On occasion, as my mind drifts from thought to thought, it occurs to me something is missing. I harbor a vague feeling that I’m forgetting something of importance, that has slipped my memory and become irretrievably lost.
Realizing such a dilemma is not unique to me and rather than attribute such memory lapses to rampaging thoughts, I’m thinking that the way we think about things should be re-thought. We are, each of us, after all, inclined to produce a linear personal storyline, a story that evolves through the limitations of language and that our logical minds are apt to modify, disallowing any non-conforming variables our thoughts drift through. Things like dream-time hypnogogic imagery, non-reflective of any remembered personal experience and linear time defying Deja vu occurrences.
Maybe disappearing thoughts find their way into another reality, a parallel universe where what might have happened here if the thought hadn’t been lost, did happen. Which leads me to the unsettling idea that the very trajectory of my life may have veered, taken a different path than it did and that somewhere my alternative life is actually occurring.
It’s kind of fun to imagine the positives of an alternative existence but more than likely there would be plenty of negatives involved as well.
I’ve been reading scifi again. In this reading reality as we wish to know it is upset by some sort of spatial distortion that causes the same transcontinental flight to land twice three months apart. Each passenger in the earlier landing is found to have an identical other in the later landing, not simply doppelgangers but indistinguishable pairs with the very same helices of DNA.
This got me thinking about how I might respond to such a situation, how I might respond if face to face with my identical other. Aware as I/we are of my/our hesitancy to openly embrace new acquaintances on sight I suspect the need for me/us to feel each other out would be necessary. I/we would need to recall experiences had in common and being psychologically identical make each of me wince in embarrassment thereby confirming I/we are two and the same. Identity issues would likely ensue confusing our social status; would I/we become known as they/them? (No slight to the LGBTQ+ community intended).
Hard to say how it might all play out. Maintaining a distance from us will probably be the best solution.

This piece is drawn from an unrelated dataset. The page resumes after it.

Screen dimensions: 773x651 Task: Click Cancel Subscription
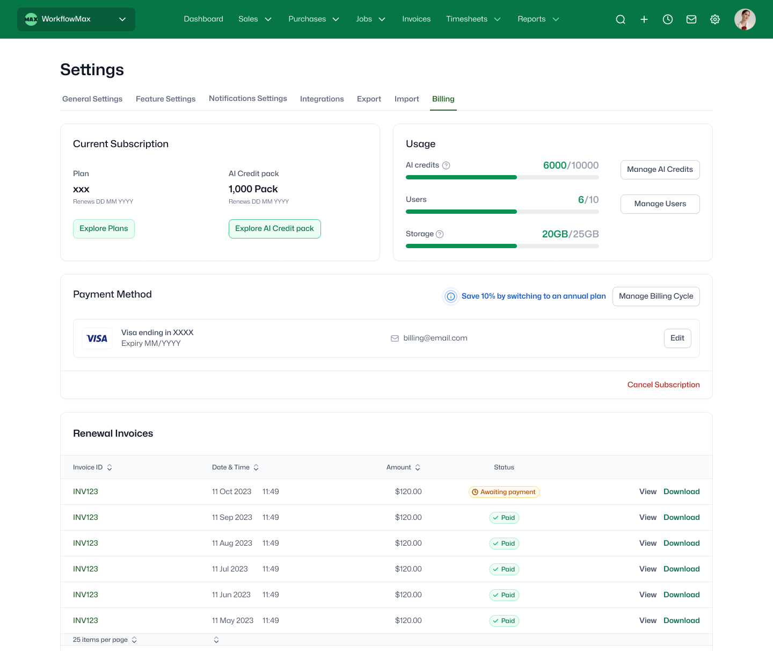pos(663,385)
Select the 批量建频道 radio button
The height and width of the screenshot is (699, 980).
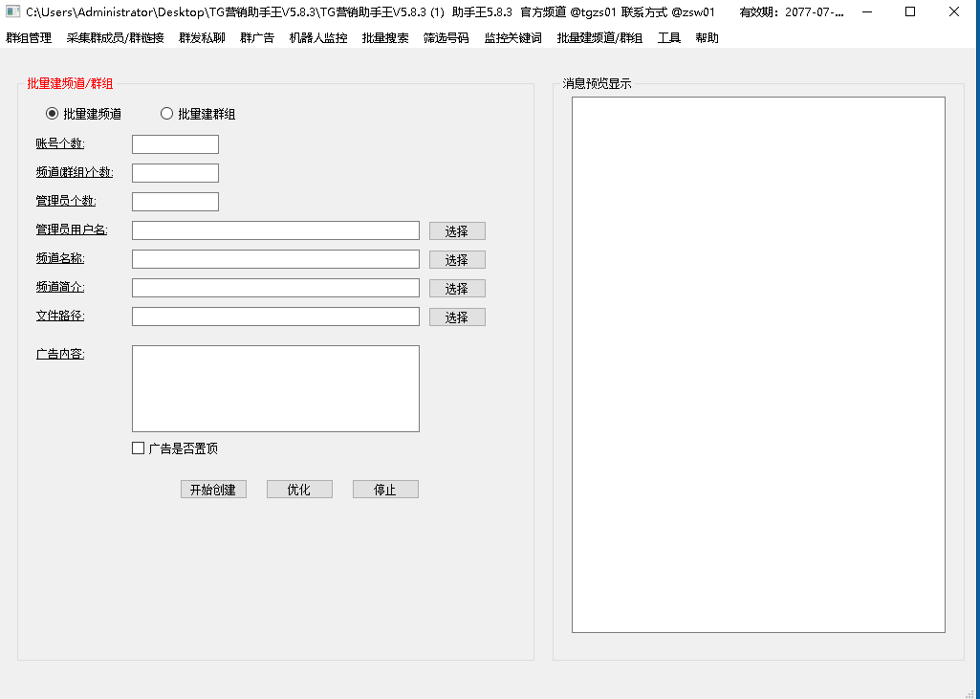click(x=53, y=114)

I’ve been reading scifi lately. I know when I pick up a book of this genre there will be concepts, ideas that will stretch, challenge my understanding of how things can be. A gnomon, the reading informs me, is the part of a sundial that stands perpendicular to the horizontal plane on which the hours of the day are inscribed. In the book Gnomon becomes a metaphor (a being as well) for a conception of reality at odds, right angles, I guess, to what we understand to be so, dealing as it does with extranoematic ideas: concepts that lie outside the confines of human thought.

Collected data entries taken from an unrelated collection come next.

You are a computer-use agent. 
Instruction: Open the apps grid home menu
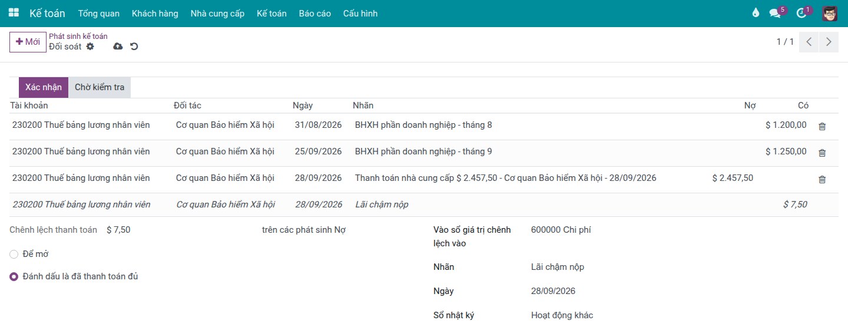(14, 13)
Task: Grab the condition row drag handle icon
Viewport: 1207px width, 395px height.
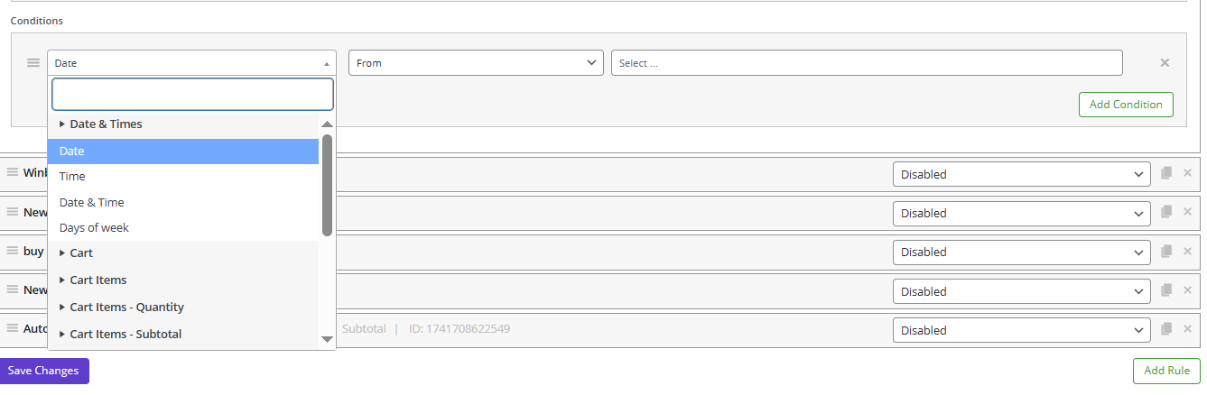Action: pyautogui.click(x=33, y=63)
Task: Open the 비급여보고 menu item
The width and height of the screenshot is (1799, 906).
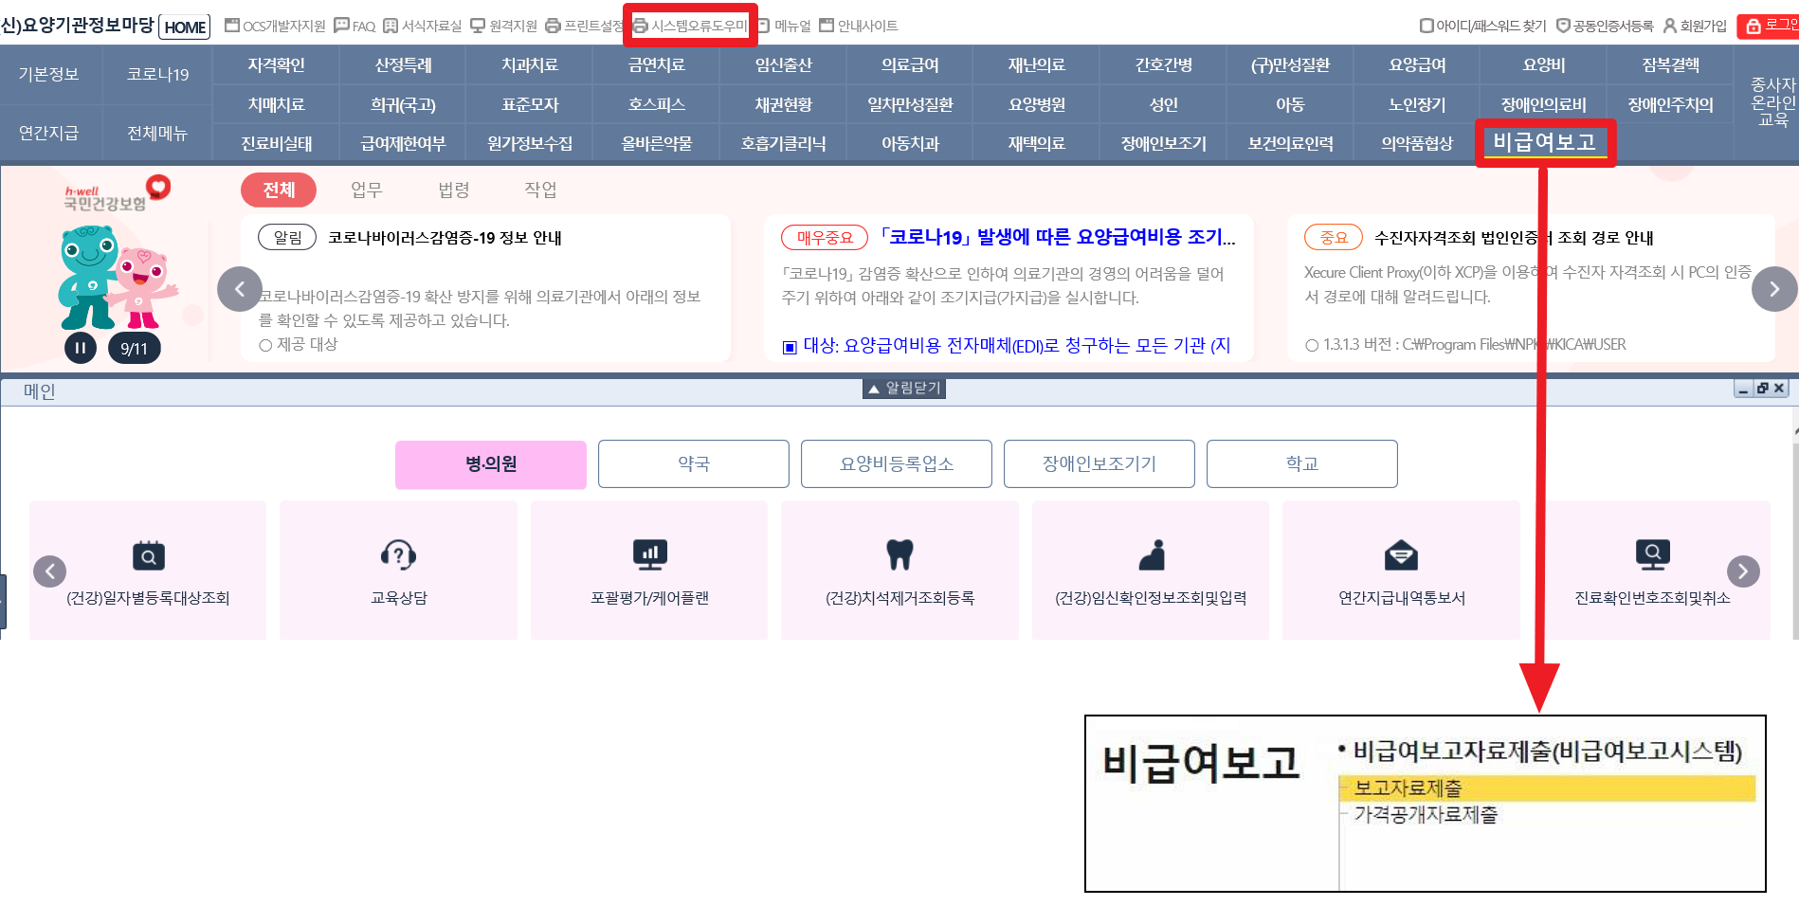Action: [1544, 142]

The story is of a futuristic, Matrix-like surreality of a controlling artificial intelligence that is growing increasingly oppressive, protected as it is by a firewall, ‘Firespine’, but opposed by a few freedom-lovers who would like to see it gone and Apocatastasis to occur, that is the restoration of creation to a condition of perfection. In order to do so avoidance of the planet-sized multiple consciousness, Zagreus (Greek mythology reference here) who absorbs beings that fall within its realm (sort of like the Borg on Star Trek) is necessary.
In the end the author informs us that we all we become Gnomon. I think I’m going to set aside scifi for a while.
I suppose it doesn’t take much imagination to understand time as a social construct, a means of keeping society organized. Counting the hours keeps us showing up on time so progress can happen, so we’ve accepted time as an absolute: the structure of our reality depends on it.
But what if we didn’t think of time in terms of seconds, minutes and hours? What if societal time was held at bay, not allowed to invade our psyches? If our natural rhythms determined the flow of our existence, being late would no longer be a serious concern.
Minimal servitude and an understanding partner might make such a thing possible.